Julian Melissinas was sentenced Thursday to 30 months in state prison for a pot-fueled, high-speed car crash that killed his best friend, 19-year-old Clint Jacoby Reno.
Several members of Reno’s family reacted with dismay and tears when Jackson County Circuit Judge Jack Grate imposed half of the five-year sentence requested by the prosecutor’s office under a plea agreement. The law allows up to seven years.
Three of Reno’s relatives had spoken with emotion in the Independence courtroom before the sentencing was announced.
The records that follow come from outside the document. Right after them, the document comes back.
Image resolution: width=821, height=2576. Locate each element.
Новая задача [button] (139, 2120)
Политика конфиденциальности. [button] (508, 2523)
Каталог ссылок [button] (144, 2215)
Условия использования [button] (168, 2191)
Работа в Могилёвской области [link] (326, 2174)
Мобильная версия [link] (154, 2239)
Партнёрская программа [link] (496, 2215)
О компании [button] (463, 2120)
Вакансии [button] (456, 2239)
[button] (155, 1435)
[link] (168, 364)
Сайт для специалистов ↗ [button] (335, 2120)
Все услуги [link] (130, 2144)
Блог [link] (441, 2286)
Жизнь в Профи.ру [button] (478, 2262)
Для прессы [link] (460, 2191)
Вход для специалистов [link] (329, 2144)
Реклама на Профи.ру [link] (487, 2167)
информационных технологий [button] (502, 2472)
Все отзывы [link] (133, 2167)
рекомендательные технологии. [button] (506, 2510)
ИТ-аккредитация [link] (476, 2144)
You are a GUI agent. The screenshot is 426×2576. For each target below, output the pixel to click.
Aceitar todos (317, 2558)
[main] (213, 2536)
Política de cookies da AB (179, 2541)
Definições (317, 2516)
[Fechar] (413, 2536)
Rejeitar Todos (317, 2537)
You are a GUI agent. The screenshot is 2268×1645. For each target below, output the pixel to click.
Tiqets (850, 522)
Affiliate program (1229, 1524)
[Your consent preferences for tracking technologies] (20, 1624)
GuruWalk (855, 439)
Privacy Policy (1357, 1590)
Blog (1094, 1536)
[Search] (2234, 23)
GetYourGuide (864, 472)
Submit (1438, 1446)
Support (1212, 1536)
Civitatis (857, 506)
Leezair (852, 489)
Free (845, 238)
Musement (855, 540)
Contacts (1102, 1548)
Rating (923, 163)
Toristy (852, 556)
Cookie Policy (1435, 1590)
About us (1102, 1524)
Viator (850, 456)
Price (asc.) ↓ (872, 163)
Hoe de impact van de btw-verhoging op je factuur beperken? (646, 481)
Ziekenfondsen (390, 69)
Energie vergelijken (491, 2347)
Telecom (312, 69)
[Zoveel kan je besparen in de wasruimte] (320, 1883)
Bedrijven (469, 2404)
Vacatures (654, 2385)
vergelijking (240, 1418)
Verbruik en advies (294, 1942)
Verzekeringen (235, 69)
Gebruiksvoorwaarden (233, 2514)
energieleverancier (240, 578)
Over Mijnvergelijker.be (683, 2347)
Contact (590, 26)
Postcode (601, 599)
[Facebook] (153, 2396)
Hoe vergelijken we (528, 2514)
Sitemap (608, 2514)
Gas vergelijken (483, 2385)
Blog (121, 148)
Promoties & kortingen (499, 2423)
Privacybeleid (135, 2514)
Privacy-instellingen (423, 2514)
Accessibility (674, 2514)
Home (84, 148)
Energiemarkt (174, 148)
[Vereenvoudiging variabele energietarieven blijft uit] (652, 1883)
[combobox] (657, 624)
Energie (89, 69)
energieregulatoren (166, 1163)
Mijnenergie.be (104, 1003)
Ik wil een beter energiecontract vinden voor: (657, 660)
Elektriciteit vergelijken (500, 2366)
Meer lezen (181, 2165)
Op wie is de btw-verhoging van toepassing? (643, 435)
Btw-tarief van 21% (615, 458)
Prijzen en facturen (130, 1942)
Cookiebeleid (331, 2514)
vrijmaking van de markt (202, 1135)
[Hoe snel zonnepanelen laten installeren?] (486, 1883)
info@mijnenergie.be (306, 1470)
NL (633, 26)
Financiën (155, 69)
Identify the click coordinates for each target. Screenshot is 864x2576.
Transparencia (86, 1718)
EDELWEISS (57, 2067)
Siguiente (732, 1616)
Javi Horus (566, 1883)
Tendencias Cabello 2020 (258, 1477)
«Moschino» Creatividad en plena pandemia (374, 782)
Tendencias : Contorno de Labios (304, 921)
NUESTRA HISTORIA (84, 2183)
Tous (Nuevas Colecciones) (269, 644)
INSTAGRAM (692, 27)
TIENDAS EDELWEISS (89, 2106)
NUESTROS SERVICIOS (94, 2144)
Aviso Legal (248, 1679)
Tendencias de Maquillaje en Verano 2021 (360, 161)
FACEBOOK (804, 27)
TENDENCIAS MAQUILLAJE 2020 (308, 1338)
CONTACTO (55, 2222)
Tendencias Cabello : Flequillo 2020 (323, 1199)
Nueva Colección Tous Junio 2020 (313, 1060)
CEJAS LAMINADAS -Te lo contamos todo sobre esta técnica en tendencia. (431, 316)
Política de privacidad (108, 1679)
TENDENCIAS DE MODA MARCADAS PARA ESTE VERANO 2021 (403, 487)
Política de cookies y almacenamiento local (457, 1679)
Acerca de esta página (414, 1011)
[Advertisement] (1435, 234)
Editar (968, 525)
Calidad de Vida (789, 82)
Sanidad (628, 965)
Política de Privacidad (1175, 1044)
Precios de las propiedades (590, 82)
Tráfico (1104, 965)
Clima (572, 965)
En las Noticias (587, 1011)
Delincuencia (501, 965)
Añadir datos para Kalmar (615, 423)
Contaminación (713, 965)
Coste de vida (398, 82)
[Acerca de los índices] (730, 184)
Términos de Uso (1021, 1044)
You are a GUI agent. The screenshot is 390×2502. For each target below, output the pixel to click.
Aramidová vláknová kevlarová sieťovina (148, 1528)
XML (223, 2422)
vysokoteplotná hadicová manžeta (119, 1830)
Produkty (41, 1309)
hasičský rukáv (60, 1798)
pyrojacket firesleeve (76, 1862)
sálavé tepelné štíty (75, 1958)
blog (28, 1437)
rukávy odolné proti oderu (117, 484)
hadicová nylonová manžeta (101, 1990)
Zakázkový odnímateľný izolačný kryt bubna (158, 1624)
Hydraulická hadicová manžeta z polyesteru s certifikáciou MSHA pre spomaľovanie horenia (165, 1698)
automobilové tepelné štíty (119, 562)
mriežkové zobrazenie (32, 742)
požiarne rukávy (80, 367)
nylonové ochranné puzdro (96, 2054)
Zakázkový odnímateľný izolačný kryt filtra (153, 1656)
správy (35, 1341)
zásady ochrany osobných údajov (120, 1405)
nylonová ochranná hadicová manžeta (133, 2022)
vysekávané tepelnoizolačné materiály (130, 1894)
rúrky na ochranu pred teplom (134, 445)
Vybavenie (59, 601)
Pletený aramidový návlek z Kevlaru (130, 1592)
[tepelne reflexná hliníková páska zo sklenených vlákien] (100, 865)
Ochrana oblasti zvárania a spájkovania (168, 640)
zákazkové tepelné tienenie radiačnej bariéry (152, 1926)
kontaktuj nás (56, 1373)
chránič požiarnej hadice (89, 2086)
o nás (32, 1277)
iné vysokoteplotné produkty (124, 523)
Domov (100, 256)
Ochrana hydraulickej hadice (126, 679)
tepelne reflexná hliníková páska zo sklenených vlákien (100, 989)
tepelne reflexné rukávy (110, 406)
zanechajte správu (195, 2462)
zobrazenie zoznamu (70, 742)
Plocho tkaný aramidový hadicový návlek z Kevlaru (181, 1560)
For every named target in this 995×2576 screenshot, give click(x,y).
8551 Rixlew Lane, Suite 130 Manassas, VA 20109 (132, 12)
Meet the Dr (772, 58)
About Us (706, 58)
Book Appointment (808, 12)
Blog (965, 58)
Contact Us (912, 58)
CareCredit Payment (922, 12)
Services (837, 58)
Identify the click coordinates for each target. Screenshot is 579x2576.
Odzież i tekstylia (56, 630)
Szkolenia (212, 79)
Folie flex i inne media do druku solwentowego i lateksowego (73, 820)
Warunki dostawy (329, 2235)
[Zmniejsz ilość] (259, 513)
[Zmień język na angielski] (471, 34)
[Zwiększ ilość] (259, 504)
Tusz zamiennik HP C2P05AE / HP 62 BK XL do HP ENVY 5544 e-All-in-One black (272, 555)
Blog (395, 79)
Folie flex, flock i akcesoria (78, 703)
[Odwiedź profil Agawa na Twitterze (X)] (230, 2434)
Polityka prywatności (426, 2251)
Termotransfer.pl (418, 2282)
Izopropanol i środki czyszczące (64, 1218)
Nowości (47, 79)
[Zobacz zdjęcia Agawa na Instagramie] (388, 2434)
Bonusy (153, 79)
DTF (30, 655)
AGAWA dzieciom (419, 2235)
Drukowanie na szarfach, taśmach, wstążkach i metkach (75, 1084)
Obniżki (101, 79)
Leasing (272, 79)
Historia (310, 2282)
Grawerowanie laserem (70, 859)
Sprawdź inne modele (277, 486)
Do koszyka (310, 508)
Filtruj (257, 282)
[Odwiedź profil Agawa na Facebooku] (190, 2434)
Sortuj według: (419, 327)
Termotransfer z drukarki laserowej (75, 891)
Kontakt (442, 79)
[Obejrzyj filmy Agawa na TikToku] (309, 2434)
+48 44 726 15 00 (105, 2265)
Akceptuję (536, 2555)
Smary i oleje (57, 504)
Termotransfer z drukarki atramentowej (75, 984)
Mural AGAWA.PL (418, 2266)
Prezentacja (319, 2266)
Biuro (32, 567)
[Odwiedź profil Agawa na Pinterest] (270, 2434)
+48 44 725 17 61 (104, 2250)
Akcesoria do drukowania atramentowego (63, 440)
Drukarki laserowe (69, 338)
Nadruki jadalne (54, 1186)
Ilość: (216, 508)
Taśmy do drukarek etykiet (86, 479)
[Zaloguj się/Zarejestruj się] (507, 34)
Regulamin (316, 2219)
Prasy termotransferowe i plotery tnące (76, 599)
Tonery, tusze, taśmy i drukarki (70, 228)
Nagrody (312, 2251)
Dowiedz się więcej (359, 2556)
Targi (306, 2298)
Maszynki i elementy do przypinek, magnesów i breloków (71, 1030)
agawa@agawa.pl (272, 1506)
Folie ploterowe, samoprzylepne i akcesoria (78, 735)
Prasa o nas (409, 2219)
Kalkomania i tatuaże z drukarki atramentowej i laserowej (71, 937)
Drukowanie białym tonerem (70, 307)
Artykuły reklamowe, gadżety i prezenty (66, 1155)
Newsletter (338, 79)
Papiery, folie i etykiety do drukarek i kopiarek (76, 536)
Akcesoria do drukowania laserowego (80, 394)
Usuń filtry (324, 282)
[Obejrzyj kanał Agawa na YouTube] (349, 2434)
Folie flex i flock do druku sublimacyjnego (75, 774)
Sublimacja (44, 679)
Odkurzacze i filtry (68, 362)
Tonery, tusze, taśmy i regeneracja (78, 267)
The 2014 graduate of Blue Springs High School was remembered as a gentle soul and an appreciative son.
Christa Reno recalled that her son was born with a rare and dangerous condition and pulled through it.
“He fought to live, but in a few split seconds all his hard work of living was gone in a flash due to Julian’s careless, reckless driving,” she said.
Melissinas testified at his sentencing hearing and told Christa Reno from the stand that he prayed for her family.
“From the bottom to the top of my heart, I am truly, truly sorry,” he said.
Melissinas and Reno, both of Blue Springs, had been friends since they were 12 and were described as inseparable. They were out partying May 18, 2015. Melissinas was driving and Reno was a passenger, and at about 2:45 a.m. they were traveling north on Holke Road near Missouri 78 in eastern Independence.
An Independence police accident investigator calculated Melissinas was going about 115 mph when the vehicle went airborne, traveled through a field, struck a tree and landed in several feet of water. Reno, who would have turned 21 Saturday, was killed instantly when the force of impact crushed the passenger compartment.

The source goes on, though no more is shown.